If I have the following SQL block (in SQL SERVER 2008 R2):

BEGIN
    BEGIN TRAN

    DELETE FROM dbo.fooData
    WHERE LastUpdate < DateAdd(hour, -1,GETUTCDATE())

    COMMIT

    BEGIN TRAN

    DELETE FROM dbo.barData
    WHERE SessionID NOT IN (SELECT sub.SessionId FROM dbo.fooData sub)

    COMMIT
    RETURN 0
END

I am assuming that I have to do an explicit COMMIT between the statements in order for the deleted data from fooData to show up in the second delete. Is this correct? Ideally, I'd want all of this to be in one transaction. Example:

BEGIN
    BEGIN TRAN

    DELETE FROM dbo.fooData
    WHERE LastUpdate < DateAdd(hour, -1,GETUTCDATE())

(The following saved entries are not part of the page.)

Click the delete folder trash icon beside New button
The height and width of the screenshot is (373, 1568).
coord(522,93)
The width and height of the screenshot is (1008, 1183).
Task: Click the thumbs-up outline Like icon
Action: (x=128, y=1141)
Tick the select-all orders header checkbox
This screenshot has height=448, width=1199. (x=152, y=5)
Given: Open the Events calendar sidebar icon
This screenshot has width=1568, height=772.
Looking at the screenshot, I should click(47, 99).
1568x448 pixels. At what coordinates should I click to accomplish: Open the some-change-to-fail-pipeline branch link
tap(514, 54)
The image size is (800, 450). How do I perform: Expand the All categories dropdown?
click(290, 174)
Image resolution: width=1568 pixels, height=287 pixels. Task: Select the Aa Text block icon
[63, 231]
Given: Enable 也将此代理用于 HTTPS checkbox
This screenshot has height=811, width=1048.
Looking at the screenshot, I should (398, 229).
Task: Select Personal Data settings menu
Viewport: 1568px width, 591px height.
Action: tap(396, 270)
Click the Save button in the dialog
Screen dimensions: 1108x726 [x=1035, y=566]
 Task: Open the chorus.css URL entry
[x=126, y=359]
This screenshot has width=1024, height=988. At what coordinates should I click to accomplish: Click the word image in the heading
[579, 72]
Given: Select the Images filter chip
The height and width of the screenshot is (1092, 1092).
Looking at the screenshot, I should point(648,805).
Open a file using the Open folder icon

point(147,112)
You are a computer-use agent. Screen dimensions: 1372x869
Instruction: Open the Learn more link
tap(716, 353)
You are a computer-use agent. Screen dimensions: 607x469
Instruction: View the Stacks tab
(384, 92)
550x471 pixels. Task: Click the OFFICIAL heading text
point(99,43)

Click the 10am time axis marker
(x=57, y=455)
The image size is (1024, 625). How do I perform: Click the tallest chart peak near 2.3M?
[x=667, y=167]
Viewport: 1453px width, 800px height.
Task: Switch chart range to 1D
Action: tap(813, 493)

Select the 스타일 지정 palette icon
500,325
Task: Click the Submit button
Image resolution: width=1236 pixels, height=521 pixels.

    DELETE FROM dbo.barData
    WHERE SessionID NOT IN (SELECT sub.SessionId FROM dbo.fooData sub)

    COMMIT
    RETURN 0
END

My fear is that the second statement will not pick up the first's deleted data. Note, the return is there because this is part of a stored procedure. I am not interested in cascading deletes or joining, I am somewhat constrained to this method.

Was it helpful?

Solution

The same transaction/session can see it's own changes. Other sessions won't see these uncommitted transactions from this session

So your 2nd form (one wider transaction) is safe to use.

OTHER TIPS

You can use the second example.

Because you're in the same transaction, you are accessing to the information of the previous operations.

Isolation says that other operations cannot access data that has been modified during a transaction that has not yet completed. The question of isolation occurs in case of concurrent transactions (multiple transactions occurring at the same time). but you are int the same transaction, so that transaction can and will access to the result of first operation.